Sebagai sub sistem filsafat, epistemologi
ternyata menyimpan “misteri” pemaknaan yang tidak mudah dipahami. Pengertian epistemologi ini cukup menjadi
perhatian para ahli, tetapi mereka memiliki sudut pandang yang berbeda ketika
mengungkapkannya, sehingga didapatkan pengertian yang berbeda-beda, buka saja pada
redaksinya, melainkan juga pada substansi persoalannya.
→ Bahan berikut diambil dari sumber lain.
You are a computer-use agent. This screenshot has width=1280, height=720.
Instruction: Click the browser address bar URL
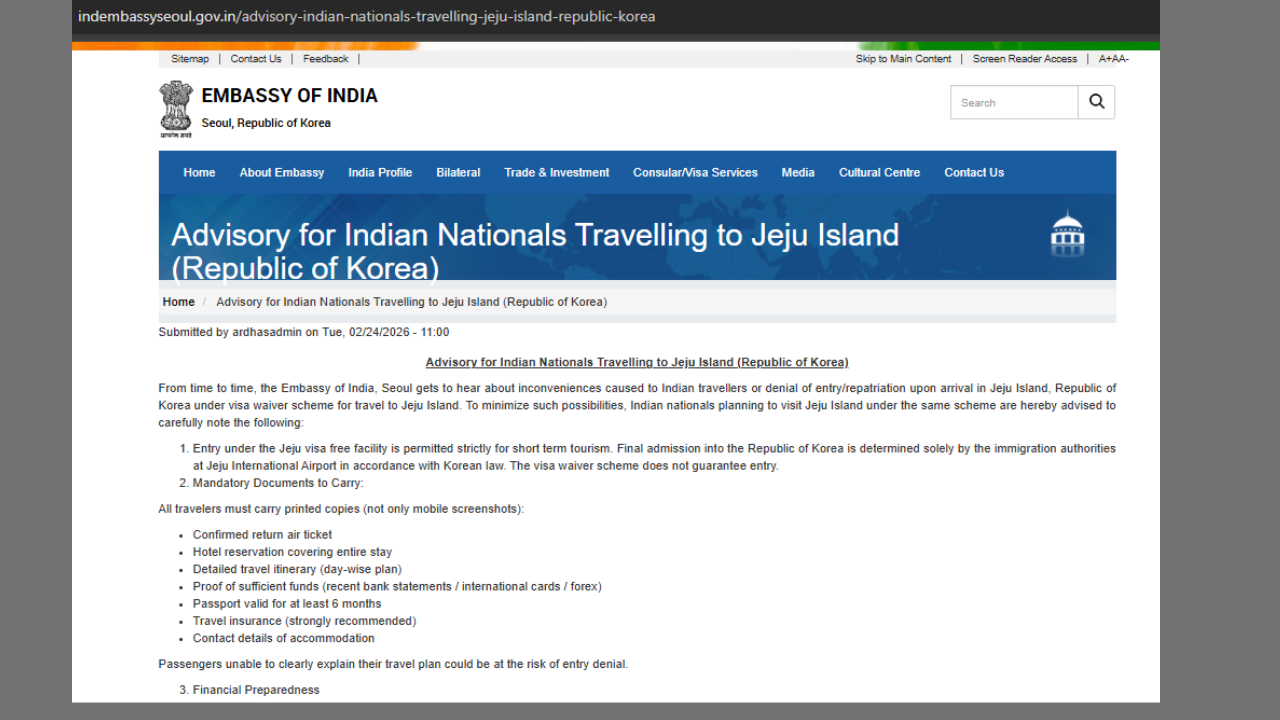tap(367, 16)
Substansi persoalan menjadi titik sentral dalam upaya memahami pengertian
suatu konsep, meskipun ciri-ciri yang melekat padanya juga tidak bisa
diabaikan. Lazimnya, pembahasan konsep apa pun, selalu diawali dengan
memperkenalkan pengertian (definisi) secara teknis, guna mengungkap substansi
persoalan yang terkandung dalam konsep tersebut. Hal iini berfungsi mempermudah
dan memperjelas pembahasan konsep selanjutnya. Misalnya, seseorang tidak akan
mampu menjelaskan persoalan-persoalan belajar secara mendetail jika dia belum
bisa memahami substansi belajar itu sendiri. Setelah memahami substansi belajar
tersebut, dia baru bisa menjelaskan proses belajar, gaya belajar, teori
belajar, prinsip-prinsip belajar, hambatan-hambatan belajar, cara mengetasi
hambatan belajar dan sebagainya. Jadi, pemahaman terhadap substansi suatu
konsep merupakan “jalan pembuka” bagi pembahasan-pembahsan selanjutnya yang
sedang dibahas dan substansi konsep itu biasanya terkandung dalam definisi.
A.
Manfaat mempelajari epistemologi secara
teoritis dan praktis
Epistemologi bermaksud mengkaji dan mencoba menemukan
ciri-ciri umum dan hakiki dari pengetahuan manusia. Epistemologi juga bermaksud
mengkaji pengandaian-pengandaian dan syarat-syarat logis yang mendasari
dimungkinkannya pengetahuan itu. Epistemologi juga mencoba memberi
pertanggungjawaban rasional terhadap klaim kebenaran dan obyektivitasnya.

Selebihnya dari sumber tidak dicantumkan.